WHAT THIS EXERCISE ASKS.
A: Decide whether each statement below agrees with the text on New York contact tracing. Answer yes or no for each, quoting the words of the text that settle it. (i) The change was announced by acting New York State Health Commissioner Mary Bassett. (ii) New Yorkers who test positive will no longer have to isolate or quarantine. (iii) Health workers used to call close contacts to ask them to quarantine.
B: Duplicate the passage of the text on New York contact tracing starting at "Throughout most of" and ending at "that they quarantine.".

SUPPLIED TEXT.

Story at a glance
- New York state officials announced Tuesday that people who test positive for COVID-19 should not expect calls from health department workers for contact tracing purposes.
- New Yorkers who test positive will still be required to isolate or quarantine but will be responsible for doing so on their own.
- Officials decided to no longer require local health departments to spend time making calls in order to free up resources for more vaccination and testing efforts.
New York will no longer require local health departments to conduct contact tracing for positive COVID-19 cases, acting New York State Health Commissioner Mary Bassett announced Tuesday.
Throughout most of the pandemic, New York residents who tested positive for the virus were supposed to receive a phone call from either a state or local health department worker who would ask questions about the number of people with whom they had recently been in close contact.
Health workers would then call those close contacts to ask them questions on how they were feeling and to request that they quarantine.
Now, New Yorkers who test positive for COVID-19 will not receive such calls and will be left to quarantine and notify their close circle of contacts of their virus status on their own.

PROVIDED DATA.
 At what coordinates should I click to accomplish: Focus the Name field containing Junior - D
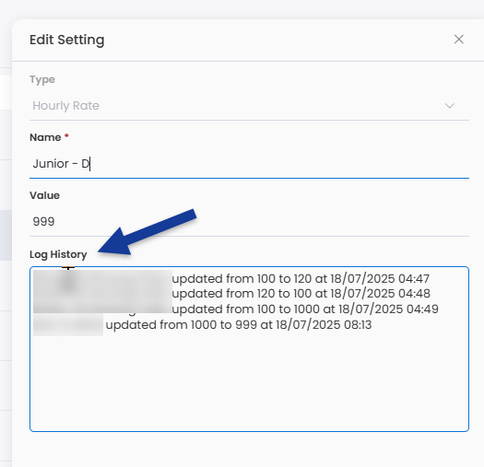(249, 163)
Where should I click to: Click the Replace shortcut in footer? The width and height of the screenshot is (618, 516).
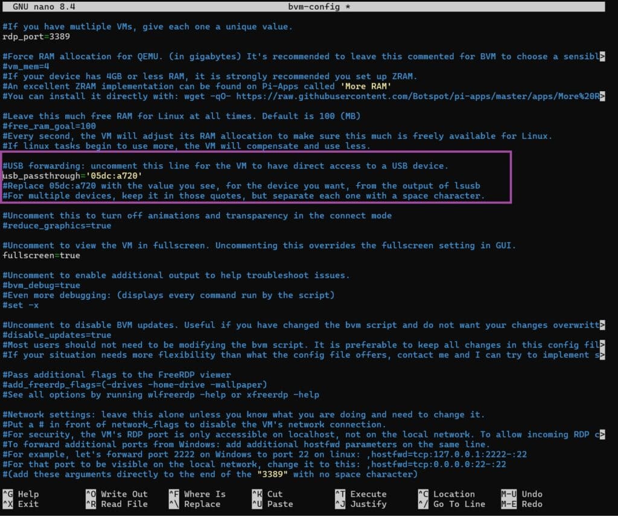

EXPECTED OUTPUTS.
A:
(i) Yes: "acting New York State Health Commissioner Mary Bassett announced Tuesday."
(ii) No: "New Yorkers who test positive will still be required to isolate or quarantine but will be responsible for doing so on their own."
(iii) Yes: "Health workers would then call those close contacts to ask them questions on how they were feeling and to request that they quarantine."

B:
Throughout most of the pandemic, New York residents who tested positive for the virus were supposed to receive a phone call from either a state or local health department worker who would ask questions about the number of people with whom they had recently been in close contact.
Health workers would then call those close contacts to ask them questions on how they were feeling and to request that they quarantine.